From the line containing "You are a GUI" through the end of the entries, please repeat every line exactly and nothing more; the pictures do not belong in the copy.

[Stored items]
>>

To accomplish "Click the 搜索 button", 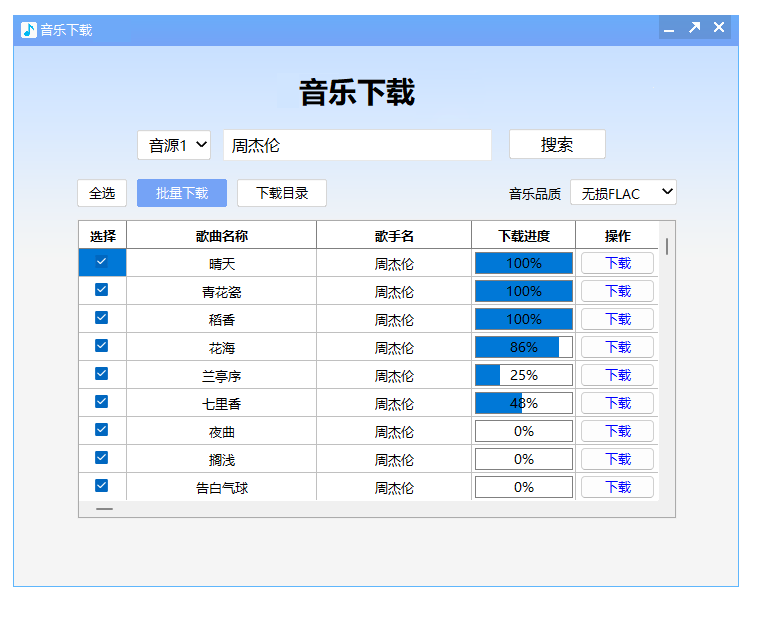I will [x=557, y=145].
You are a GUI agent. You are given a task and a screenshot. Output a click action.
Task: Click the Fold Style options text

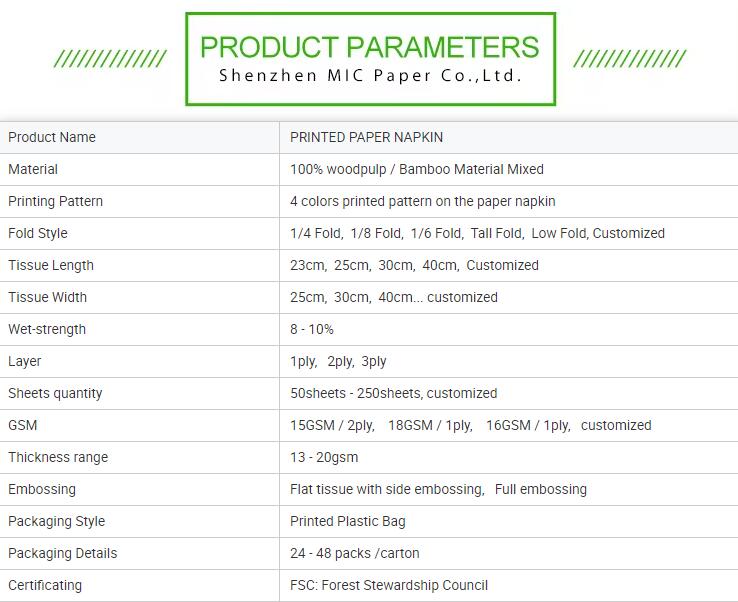pos(477,233)
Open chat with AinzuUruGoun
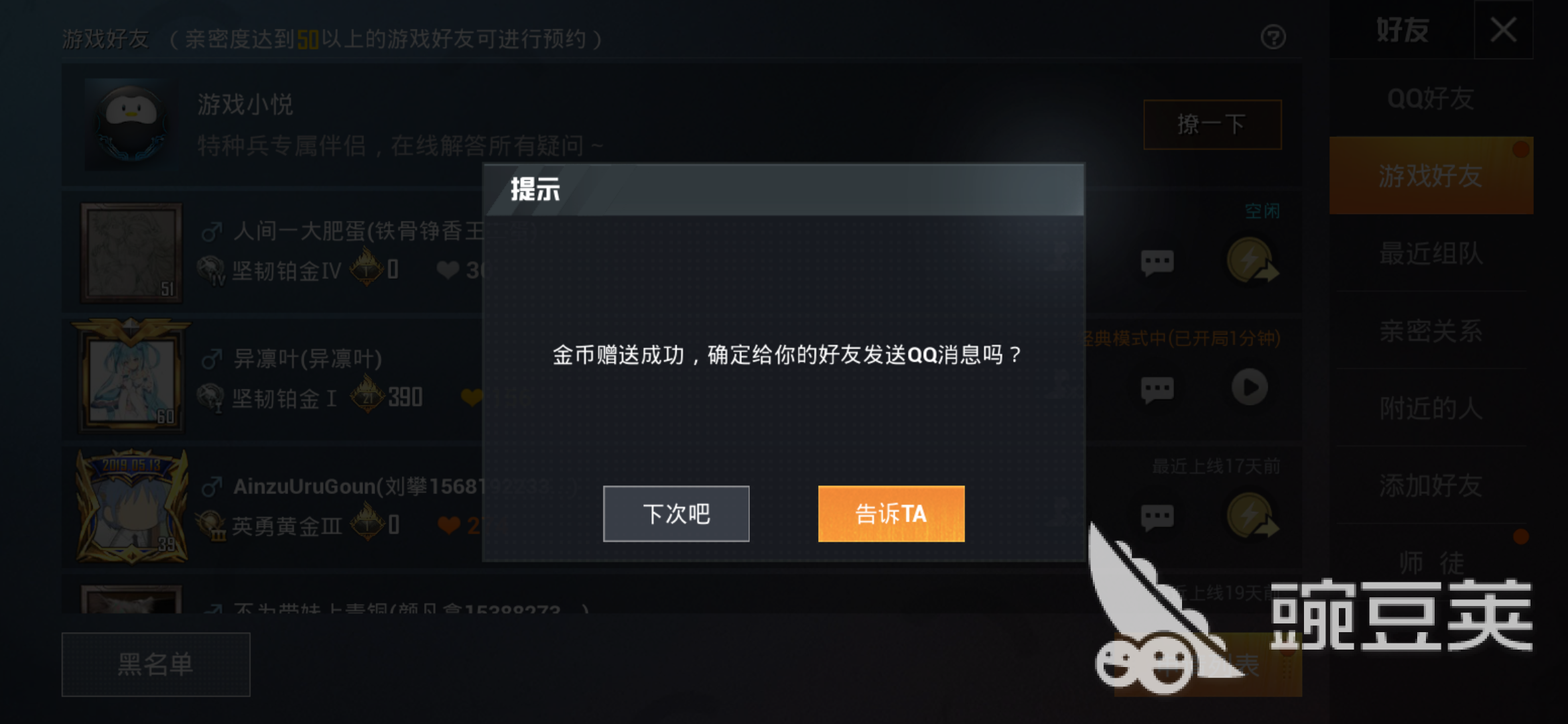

<<

Reply to the task:
You are a GUI agent. You are given a task and a screenshot. Output a click action.
Task: Click the Fold Style options text

pos(477,233)
Open chat with AinzuUruGoun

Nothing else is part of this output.